A BOPIS order can be assigned in real time if it's predicted that it will not be ready for pickup within two hours. Thus, once the model has been incorporated, these steps need to be taken:
- Given a BOPIS order is assigned to a store, predict the likelihood that it will be ready for pick-up within two hours.
- For low likelihood (less than 50%), assign to an associate with available capacity and notify associate.
- For high likelihood, it is expected that the service level will be met and hence the order may be pushed to the usual task pipeline of associates.
Example:
Given store X receives an order with 3 SKUs at 3:30 p.m. on a Tuesday in April, with eight associates in the store, with the average age being 25 and given the store is medium. If the predictive model estimates a 35% chance that the order will be ready for pick-up within two hours, then this is a case of a low likelihood scenario which should be assigned to an associate with the available bandwidth to fulfill this order. This ensures that order processing starts and the assigned associate initiates picking and meets the service level.
Outcomes and benefits for the retailer
Retailers can benefit in the following ways from this solution
- Orders are proactively assigned to associates if there are high chances of missing the service level, thereby ensuring customer satisfaction.
- The insights from the model can aid in staffing strategy by determining the profile of associates required for successful service level in terms of associate age and headcount needed for specific seasons, months and days.

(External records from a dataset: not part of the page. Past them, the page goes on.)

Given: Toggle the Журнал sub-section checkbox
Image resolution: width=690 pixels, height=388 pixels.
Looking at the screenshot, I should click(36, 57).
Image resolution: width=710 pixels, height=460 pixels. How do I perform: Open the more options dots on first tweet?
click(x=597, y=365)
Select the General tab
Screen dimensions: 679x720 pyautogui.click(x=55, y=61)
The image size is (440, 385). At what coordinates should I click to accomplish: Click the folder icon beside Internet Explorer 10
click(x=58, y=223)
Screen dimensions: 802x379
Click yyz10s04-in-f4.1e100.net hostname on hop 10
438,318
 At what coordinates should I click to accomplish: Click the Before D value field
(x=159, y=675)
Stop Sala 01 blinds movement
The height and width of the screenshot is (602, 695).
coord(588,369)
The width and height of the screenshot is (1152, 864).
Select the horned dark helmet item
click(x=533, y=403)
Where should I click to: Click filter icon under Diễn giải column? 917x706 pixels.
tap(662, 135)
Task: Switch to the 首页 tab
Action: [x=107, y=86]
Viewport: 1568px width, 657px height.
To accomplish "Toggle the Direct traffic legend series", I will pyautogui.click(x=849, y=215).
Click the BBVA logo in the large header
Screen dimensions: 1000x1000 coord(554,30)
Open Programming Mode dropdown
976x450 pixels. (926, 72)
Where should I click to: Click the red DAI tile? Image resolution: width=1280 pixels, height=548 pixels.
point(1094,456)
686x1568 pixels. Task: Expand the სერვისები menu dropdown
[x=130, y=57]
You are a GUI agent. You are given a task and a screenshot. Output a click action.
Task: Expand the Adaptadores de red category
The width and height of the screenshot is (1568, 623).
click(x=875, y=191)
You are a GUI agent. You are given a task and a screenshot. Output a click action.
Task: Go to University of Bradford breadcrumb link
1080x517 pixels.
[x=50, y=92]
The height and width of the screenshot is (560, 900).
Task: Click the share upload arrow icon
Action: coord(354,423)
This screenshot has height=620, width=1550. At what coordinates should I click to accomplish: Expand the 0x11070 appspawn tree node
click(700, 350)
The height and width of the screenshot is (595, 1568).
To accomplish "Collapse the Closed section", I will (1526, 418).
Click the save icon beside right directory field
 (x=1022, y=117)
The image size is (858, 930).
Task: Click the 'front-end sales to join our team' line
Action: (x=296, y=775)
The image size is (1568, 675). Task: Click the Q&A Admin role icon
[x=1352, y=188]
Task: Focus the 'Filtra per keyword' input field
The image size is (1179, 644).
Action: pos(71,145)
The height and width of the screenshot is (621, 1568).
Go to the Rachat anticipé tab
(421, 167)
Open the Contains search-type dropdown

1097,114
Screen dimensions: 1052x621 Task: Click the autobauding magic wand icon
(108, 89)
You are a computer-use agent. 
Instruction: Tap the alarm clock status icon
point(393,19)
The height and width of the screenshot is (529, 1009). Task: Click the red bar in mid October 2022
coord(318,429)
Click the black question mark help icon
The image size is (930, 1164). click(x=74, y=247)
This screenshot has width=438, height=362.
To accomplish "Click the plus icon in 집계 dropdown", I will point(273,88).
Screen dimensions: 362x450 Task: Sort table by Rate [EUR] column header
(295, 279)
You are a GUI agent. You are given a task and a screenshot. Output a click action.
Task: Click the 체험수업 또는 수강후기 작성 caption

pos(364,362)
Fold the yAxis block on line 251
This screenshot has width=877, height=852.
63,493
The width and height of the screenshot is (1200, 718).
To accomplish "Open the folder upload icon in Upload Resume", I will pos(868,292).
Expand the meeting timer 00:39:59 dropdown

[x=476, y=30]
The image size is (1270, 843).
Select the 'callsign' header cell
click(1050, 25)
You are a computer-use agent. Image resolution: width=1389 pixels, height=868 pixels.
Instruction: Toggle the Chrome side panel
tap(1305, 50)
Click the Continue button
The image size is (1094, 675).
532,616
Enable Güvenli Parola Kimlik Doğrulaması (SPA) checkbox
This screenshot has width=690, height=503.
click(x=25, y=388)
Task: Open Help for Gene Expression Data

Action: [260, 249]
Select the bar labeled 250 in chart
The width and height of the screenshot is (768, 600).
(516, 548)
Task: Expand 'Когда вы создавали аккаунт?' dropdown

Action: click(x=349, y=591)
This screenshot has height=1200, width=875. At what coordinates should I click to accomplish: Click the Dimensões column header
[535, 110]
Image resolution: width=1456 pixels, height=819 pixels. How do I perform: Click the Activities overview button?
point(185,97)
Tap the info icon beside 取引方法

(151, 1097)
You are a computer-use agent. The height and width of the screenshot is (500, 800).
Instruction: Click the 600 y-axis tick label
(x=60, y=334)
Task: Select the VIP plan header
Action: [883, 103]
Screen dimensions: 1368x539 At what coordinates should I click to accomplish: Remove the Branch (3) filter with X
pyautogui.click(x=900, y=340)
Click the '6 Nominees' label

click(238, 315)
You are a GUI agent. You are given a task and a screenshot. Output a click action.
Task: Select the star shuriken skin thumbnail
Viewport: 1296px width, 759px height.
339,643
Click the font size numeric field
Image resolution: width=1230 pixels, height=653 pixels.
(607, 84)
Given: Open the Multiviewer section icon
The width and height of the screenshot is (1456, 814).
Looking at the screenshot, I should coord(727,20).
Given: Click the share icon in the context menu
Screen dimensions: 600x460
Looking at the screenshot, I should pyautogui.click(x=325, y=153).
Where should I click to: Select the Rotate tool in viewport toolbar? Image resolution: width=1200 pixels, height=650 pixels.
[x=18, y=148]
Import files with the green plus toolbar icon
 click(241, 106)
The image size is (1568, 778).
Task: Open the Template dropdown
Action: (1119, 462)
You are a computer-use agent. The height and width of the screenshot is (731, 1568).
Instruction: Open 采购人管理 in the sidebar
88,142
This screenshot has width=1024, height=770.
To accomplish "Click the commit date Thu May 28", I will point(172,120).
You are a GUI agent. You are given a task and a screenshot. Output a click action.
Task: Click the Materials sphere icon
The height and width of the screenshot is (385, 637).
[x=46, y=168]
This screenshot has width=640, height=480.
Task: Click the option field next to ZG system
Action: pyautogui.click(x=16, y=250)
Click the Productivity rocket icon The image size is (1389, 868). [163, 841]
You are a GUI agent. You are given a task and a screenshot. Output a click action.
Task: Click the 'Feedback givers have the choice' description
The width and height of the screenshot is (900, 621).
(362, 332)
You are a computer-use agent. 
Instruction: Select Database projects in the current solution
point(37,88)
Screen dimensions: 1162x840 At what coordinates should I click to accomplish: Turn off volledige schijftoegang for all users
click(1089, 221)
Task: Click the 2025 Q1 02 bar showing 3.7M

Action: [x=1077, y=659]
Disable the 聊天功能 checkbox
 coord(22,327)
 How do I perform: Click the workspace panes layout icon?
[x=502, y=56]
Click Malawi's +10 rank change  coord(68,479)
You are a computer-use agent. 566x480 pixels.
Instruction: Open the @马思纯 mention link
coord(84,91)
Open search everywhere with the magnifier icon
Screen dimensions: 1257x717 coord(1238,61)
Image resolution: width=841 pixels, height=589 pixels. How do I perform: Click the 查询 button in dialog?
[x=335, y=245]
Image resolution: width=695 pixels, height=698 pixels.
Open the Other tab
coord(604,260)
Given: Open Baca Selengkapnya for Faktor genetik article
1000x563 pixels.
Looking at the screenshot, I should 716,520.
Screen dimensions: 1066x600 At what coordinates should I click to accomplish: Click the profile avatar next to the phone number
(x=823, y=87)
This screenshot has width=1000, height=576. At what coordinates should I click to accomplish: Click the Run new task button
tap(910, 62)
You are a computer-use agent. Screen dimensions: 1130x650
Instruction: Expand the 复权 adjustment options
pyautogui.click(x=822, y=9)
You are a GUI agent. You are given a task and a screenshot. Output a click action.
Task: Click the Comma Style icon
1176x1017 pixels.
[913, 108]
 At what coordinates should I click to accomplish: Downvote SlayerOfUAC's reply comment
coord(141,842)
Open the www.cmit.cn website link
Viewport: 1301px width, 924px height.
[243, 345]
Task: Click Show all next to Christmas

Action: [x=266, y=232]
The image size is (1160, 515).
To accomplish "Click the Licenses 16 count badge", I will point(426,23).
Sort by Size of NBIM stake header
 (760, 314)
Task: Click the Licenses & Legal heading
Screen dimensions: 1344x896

Thus, it must be understood that this kind of initiative will involve the following team mix:
- Machine learning engineers and data scientists to develop the model.
- Operations team to define the business problem.
- Retail consultants to bring in a fresh perspective on how to approach the problem and identify all possible factors by working with the operations team.
- A product development team to build the necessary software that notifies associates in real time based on the insights from the machine learning model.